- **What you are asked to do**: Reproduce every one of the following records line for line, with no changes.

- **Data extracts**:
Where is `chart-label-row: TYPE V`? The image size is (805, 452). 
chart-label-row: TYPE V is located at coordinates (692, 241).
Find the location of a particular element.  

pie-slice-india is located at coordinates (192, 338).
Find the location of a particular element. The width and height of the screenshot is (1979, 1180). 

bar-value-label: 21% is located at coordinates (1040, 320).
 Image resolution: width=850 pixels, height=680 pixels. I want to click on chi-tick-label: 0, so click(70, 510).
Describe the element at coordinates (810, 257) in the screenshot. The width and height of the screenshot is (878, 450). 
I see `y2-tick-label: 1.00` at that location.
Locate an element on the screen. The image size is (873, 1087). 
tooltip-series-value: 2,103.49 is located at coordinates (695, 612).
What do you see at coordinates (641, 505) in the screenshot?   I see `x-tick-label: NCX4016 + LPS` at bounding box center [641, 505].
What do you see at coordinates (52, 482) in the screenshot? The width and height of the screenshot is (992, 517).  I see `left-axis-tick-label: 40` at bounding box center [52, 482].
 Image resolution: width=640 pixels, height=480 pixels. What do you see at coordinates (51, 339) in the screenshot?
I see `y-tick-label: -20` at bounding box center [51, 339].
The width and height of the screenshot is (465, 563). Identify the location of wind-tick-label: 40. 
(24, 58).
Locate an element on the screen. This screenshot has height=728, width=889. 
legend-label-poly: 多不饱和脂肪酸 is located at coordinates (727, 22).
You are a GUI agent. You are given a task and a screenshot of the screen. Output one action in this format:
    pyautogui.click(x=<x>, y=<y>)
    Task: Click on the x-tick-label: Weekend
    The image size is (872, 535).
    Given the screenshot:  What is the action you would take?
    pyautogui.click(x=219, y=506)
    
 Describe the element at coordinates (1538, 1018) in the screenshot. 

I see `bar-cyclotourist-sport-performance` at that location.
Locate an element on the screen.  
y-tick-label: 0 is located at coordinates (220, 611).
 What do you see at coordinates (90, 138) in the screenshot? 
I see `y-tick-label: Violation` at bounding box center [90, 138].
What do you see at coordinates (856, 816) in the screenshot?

- **Answer section**:
Where is `chart-label-row: TYPE V`? The image size is (805, 452). 
chart-label-row: TYPE V is located at coordinates (692, 241).
Find the location of a particular element.  

pie-slice-india is located at coordinates (192, 338).
Find the location of a particular element. The width and height of the screenshot is (1979, 1180). 

bar-value-label: 21% is located at coordinates (1040, 320).
 Image resolution: width=850 pixels, height=680 pixels. I want to click on chi-tick-label: 0, so click(70, 510).
Describe the element at coordinates (810, 257) in the screenshot. The width and height of the screenshot is (878, 450). 
I see `y2-tick-label: 1.00` at that location.
Locate an element on the screen. The image size is (873, 1087). 
tooltip-series-value: 2,103.49 is located at coordinates (695, 612).
What do you see at coordinates (641, 505) in the screenshot?   I see `x-tick-label: NCX4016 + LPS` at bounding box center [641, 505].
What do you see at coordinates (52, 482) in the screenshot? The width and height of the screenshot is (992, 517).  I see `left-axis-tick-label: 40` at bounding box center [52, 482].
 Image resolution: width=640 pixels, height=480 pixels. What do you see at coordinates (51, 339) in the screenshot?
I see `y-tick-label: -20` at bounding box center [51, 339].
The width and height of the screenshot is (465, 563). Identify the location of wind-tick-label: 40. 
(24, 58).
Locate an element on the screen. This screenshot has height=728, width=889. 
legend-label-poly: 多不饱和脂肪酸 is located at coordinates (727, 22).
You are a GUI agent. You are given a task and a screenshot of the screen. Output one action in this format:
    pyautogui.click(x=<x>, y=<y>)
    Task: Click on the x-tick-label: Weekend
    The image size is (872, 535).
    Given the screenshot:  What is the action you would take?
    pyautogui.click(x=219, y=506)
    
 Describe the element at coordinates (1538, 1018) in the screenshot. 

I see `bar-cyclotourist-sport-performance` at that location.
Locate an element on the screen.  
y-tick-label: 0 is located at coordinates (220, 611).
 What do you see at coordinates (90, 138) in the screenshot? 
I see `y-tick-label: Violation` at bounding box center [90, 138].
What do you see at coordinates (856, 816) in the screenshot?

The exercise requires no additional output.